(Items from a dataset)
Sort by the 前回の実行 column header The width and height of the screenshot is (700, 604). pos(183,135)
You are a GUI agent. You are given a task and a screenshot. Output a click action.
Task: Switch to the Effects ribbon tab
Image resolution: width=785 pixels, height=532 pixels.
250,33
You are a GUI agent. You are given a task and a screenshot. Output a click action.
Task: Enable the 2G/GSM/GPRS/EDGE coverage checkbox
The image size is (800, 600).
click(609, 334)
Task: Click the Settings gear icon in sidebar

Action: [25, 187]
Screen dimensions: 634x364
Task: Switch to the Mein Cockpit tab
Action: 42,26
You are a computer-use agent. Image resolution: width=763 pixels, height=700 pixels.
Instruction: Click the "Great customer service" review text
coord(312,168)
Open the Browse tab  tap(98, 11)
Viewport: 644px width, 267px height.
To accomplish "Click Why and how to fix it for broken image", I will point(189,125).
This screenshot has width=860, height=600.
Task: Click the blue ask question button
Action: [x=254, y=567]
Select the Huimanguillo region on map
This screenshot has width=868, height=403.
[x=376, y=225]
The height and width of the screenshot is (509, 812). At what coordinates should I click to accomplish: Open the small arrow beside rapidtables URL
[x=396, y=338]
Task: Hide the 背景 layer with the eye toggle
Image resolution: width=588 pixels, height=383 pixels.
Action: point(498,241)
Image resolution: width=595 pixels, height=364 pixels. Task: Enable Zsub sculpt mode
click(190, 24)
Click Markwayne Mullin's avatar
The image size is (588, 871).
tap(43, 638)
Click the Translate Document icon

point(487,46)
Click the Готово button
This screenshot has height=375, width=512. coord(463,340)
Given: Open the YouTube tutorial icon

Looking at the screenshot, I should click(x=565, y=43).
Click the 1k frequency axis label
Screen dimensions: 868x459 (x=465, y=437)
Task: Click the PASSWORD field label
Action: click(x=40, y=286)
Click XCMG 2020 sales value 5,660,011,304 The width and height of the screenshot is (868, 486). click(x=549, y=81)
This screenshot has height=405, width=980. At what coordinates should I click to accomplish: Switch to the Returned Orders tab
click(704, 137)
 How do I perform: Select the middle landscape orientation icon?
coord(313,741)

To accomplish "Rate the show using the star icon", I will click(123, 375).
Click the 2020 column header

● **PROBLEM REQUIREMENTS**
Quote, without alteration, the final stretch of the entries: the line with "You are a computer-use" onward to the last line.

● **EXERCISE SOLUTION**
You are a computer-use agent. Image resolution: width=763 pixels, height=700 pixels.
Instruction: Click the "Great customer service" review text
coord(312,168)
Open the Browse tab  tap(98, 11)
Viewport: 644px width, 267px height.
To accomplish "Click Why and how to fix it for broken image", I will point(189,125).
This screenshot has width=860, height=600.
Task: Click the blue ask question button
Action: [x=254, y=567]
Select the Huimanguillo region on map
This screenshot has width=868, height=403.
[x=376, y=225]
The height and width of the screenshot is (509, 812). At what coordinates should I click to accomplish: Open the small arrow beside rapidtables URL
[x=396, y=338]
Task: Hide the 背景 layer with the eye toggle
Image resolution: width=588 pixels, height=383 pixels.
Action: point(498,241)
Image resolution: width=595 pixels, height=364 pixels. Task: Enable Zsub sculpt mode
click(190, 24)
Click Markwayne Mullin's avatar
The image size is (588, 871).
tap(43, 638)
Click the Translate Document icon

point(487,46)
Click the Готово button
This screenshot has height=375, width=512. coord(463,340)
Given: Open the YouTube tutorial icon

Looking at the screenshot, I should click(x=565, y=43).
Click the 1k frequency axis label
Screen dimensions: 868x459 (x=465, y=437)
Task: Click the PASSWORD field label
Action: click(x=40, y=286)
Click XCMG 2020 sales value 5,660,011,304 The width and height of the screenshot is (868, 486). click(x=549, y=81)
This screenshot has height=405, width=980. At what coordinates should I click to accomplish: Switch to the Returned Orders tab
click(704, 137)
 How do I perform: Select the middle landscape orientation icon?
coord(313,741)

To accomplish "Rate the show using the star icon", I will click(123, 375).
Click the 2020 column header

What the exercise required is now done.